日経平均は続落。235.91円安の53874.59円(出来高概算12億2435万株)で前場の取引を終えている。
前日15日の米国株式市場は反発。ダウ平均は292.81ドル高の49442.44ドル、ナスダックは58.27ポイント高の23530.02で取引を終了した。国内の雇用関連指標含め良好な経済指標を受け景気見通しが改善。
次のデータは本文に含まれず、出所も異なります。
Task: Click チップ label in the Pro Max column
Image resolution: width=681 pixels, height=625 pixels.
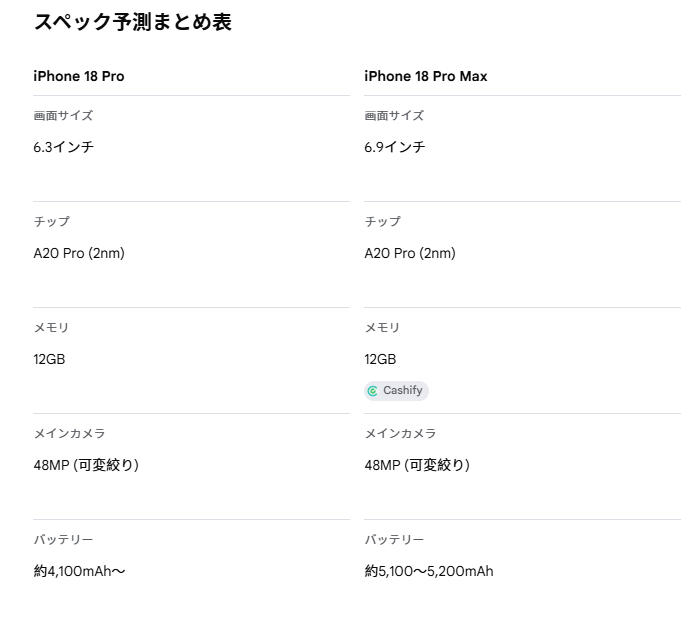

さらに、金融のゴールドマン・サックス(GS)やモルガン・スタンレー(MS)の決算を好感した買いに加え、台湾セミ(TSMC)の決算が人工知能(AI)チップを巡る楽観的見解を強め半導体が相場を一段と押し上げた。トランプ大統領がイラン攻撃しないとタカ派色を弱め原油安も好感され終日堅調に推移し、終了した。
米株市場を横目に、16日の日経平均は39.22円安の54071.28円と続落して取引を開始した。その後やや下げ幅を広げた後、マイナス圏で横ばい推移となった。日経平均は昨日、上昇一服となったが、引き続き高値警戒感が意識されているほか、週末ということもあって積極的な買いを手控える向きがあった。また、海外市場で米長期金利が上昇したことが東京市場の株価の重しとなった。
個別では、スクリン、コマツ、SMC、ディスコ、レーザーテク、TDK、住友商、電通グループ、住友電、京セラ、ダイキン、アドバンテス、ソフトバンクG、イビデンなどの銘柄が上昇。
一方、ファーストリテ、中外薬、ベイカレント、東エレク、良品計画、イオン、アステラス薬、第一三共、テルモ、コナミG、ソニーG、ファナック、塩野義、大塚HD、信越化などの銘柄が下落。
業種別では、海運業、鉱業、医薬品などが下落した一方で、ガラス・土石製品、ゴム製品、銀行業などが上昇した。
後場の日経平均株価は、軟調な展開が継続するか。衆院解散観測を受けて投資家心理は改善を続けているが、引き続き高値警戒感と週末要因から買い進む動きは限定的となりそうだ。また、日中対立に加えてイランの動向など、リスク要因も浮上している点は注意しておきたい。ただ、米株高を受けて一定の押し目買いも向っているため、下値の堅い動きも想定しておきたい。